Ein Hochschulraum für Europa mit vergleichbaren Studiengängen und mehr Austausch von Studierenden zwischen den Hochschulen: Das waren die Ziele der Bologna-Deklaration, welche die Schweiz vor 20 Jahren unterzeichnet hat und welche die Hochschullandschaft bis heute prägt.
Die Reaktionen sind gemischt. Bei den damals neuen Fachhochschulen gab es Zweifel. Doch heute zieht Crispino Bergamaschi ein positives Fazit. Er vertritt die Fachhochschulen in der Hochschullandschaft Schweiz: «Die Fachhochschulen haben die Bologna-Reform als Chance gesehen und auch genutzt. Sie haben das Studium ganz neu gedacht, noch stärker auf die Bedürfnisse der Arbeitswelt ausgerichtet, modularisiert und damit auch individualisiert.»
Studierende an den Fachhochschulen würden heute Teile der Ausbildung im Ausland machen, weil der Austausch vereinfacht wurde. Die Rückmeldungen aus der Praxis seien positiv, so Bergamaschi. Er ist zudem Direktions-Präsident der Fachhochschule Nordwestschweiz.
Weniger positiv beurteilt dies Toni Schmid, Geschäftsführer vom Verband der Fachhochschul-Absolventinnen und -Absolventen. Es sei schwieriger geworden, dass Studierende nach dem Bachelor das Fach oder die Hochschule wechseln könnten.
Schmid kritisiert darüber hinaus, dass die Fachhochschulen den Universitäten nicht gleichgestellt seien und fügt als Beispiel an, dass nur Universitäten Doktorate vergeben können.
«Die Studiendauer hat sich stark verlängert»
Noch kritischer bewerten Universitätsvertreter die Bologna-Reform. An der Universität Basel bilanziert etwa Ökonomie-Professor Bruno S. Frey: «Die Studiendauer hat sich stark verlängert, die Abbruchquote hat eher zugenommen. Die Bilanz ist ernüchternd.»
Nur das Ziel der internationalen Mobilität sei erreicht. Studierende können leichter Universitäten im Ausland besuchen. Ein Austausch, wie ihn auch die Fachhochschulen feststellen.

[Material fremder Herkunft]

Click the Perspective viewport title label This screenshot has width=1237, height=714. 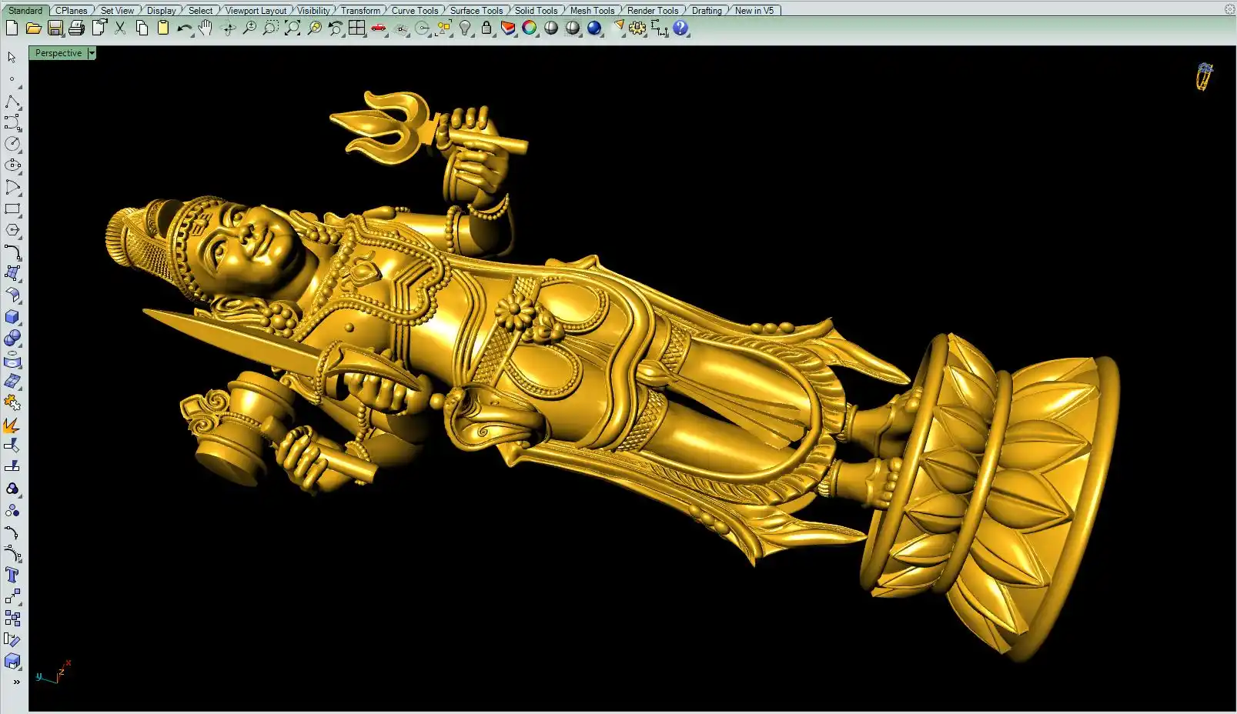point(59,53)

Frey kritisiert ausserdem, dass das vernetzte Denken abhanden gekommen sei. Studierenden würden sich statt auf Inhalte, auf die erforderlichen Punkte konzentrieren. Diese Kritik ist so alt wie die Reform. Denn Bologna brachte an den Universitäten mehr Struktur, besonders in den Fächern der geistes-, sozialwissenschaftlichen und juristischen Fakultäten.
Verschlechterung bei Juristen
Vorbehalte gibt es auch in der Praxis – bei Anwaltsbüros und Gerichten. Am Bezirksgericht Frauenfeld zum Beispiel meint Präsident Rudolf Fuchs: «Ich habe den Eindruck, dass Studienabgänger im Jus-Bereich früher einen besseren Gesamtüberblick hatten.»

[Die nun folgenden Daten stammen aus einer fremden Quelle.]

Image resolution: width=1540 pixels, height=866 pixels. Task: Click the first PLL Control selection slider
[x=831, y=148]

Unter Bologna werden verschiedene Fächer in den ersten Jahren abgeschlossen und bis zum Studienende nicht mehr thematisiert. Doch die Kritik wurde erhört: als grösste juristische Fakultät der Schweiz reformiert jene der Universität Zürich ihre Ausbildung bis in zwei Jahren grundlegend.

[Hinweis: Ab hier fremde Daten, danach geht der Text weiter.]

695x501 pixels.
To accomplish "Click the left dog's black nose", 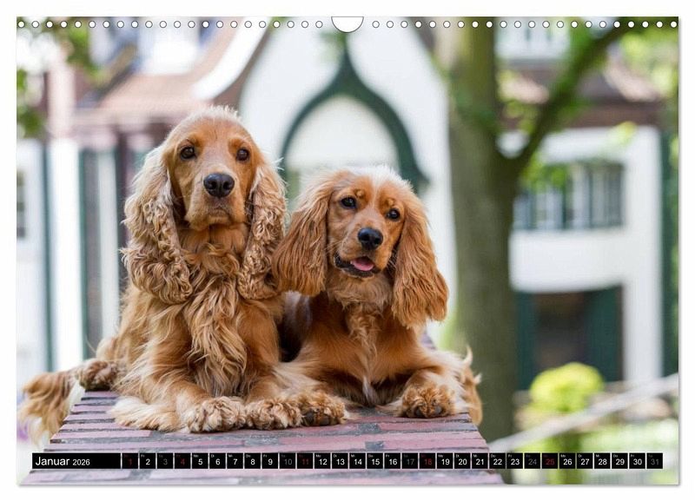I will coord(218,184).
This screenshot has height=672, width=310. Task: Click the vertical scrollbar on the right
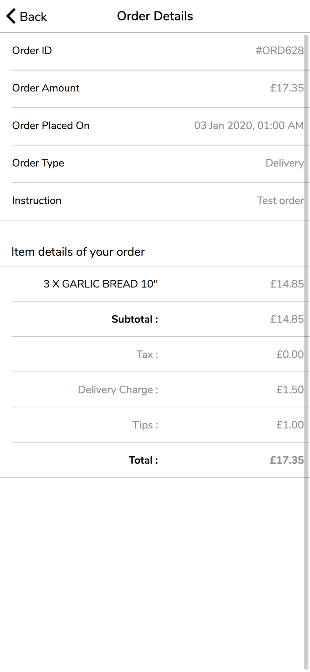[307, 353]
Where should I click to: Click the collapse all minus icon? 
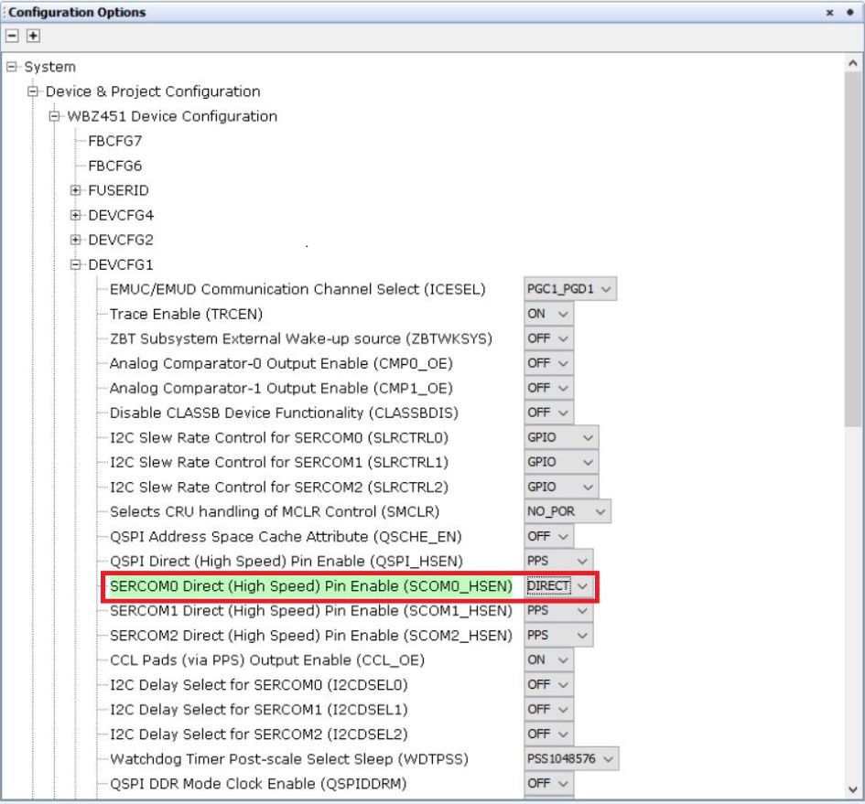click(13, 36)
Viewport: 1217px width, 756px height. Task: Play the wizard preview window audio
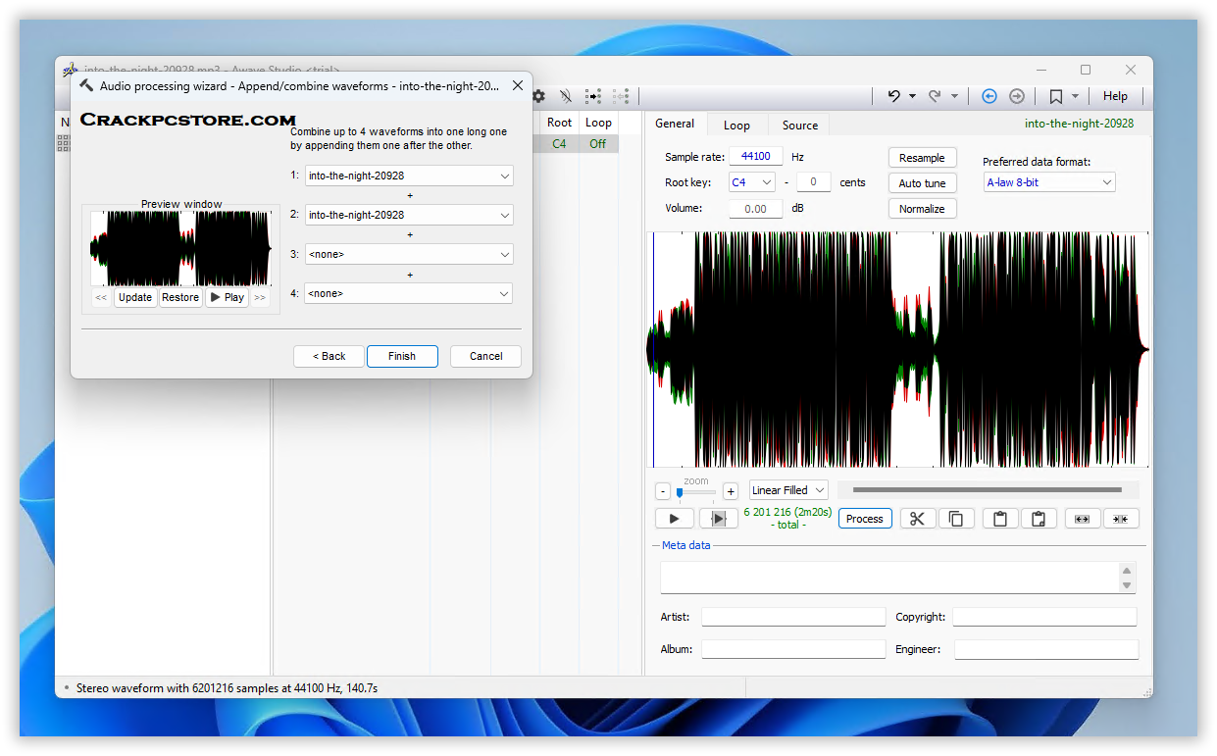click(x=227, y=297)
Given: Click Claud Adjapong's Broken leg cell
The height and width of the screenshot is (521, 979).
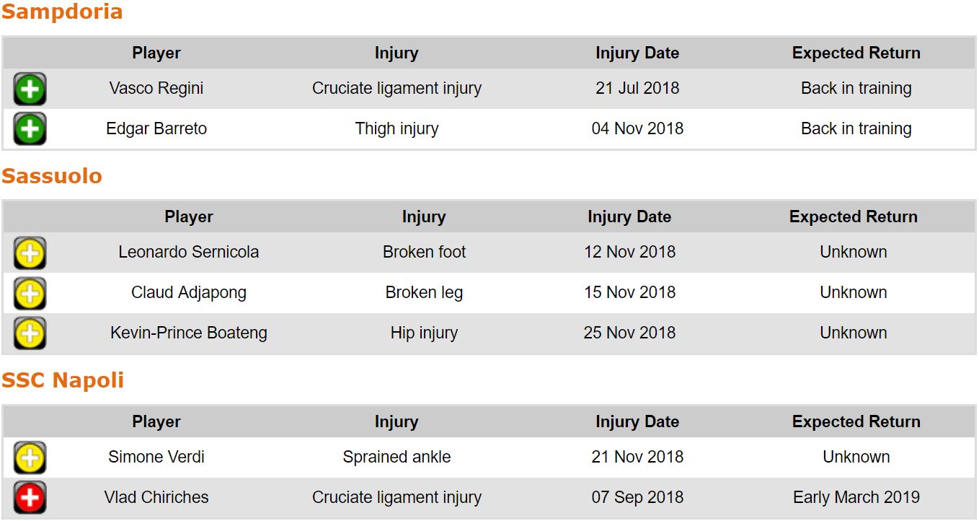Looking at the screenshot, I should tap(424, 292).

Fokussierung auf Kernkompetenzen
Dabei soll der praxisrelevante Pflichtstoff besser auf Bachelor- und Master-Stufe aufgeteilt werden, wie der zuständige Professor Alain Griffel erklärt. Zudem fokussiere die Reform auf Kernkompetenzen. «Die Fähigkeit zur Textanalyse, die Schreibkompetenz, logisches Denken und Schreiben, die Anwendung der juristischen Methodik und das vernetzte Denken sollen gefördert werden.»
Der Wechsel zum Bologna-System habe damals zügig vorangehen müssen, erklärt Griffel. Nun aber brauche es Korrekturen.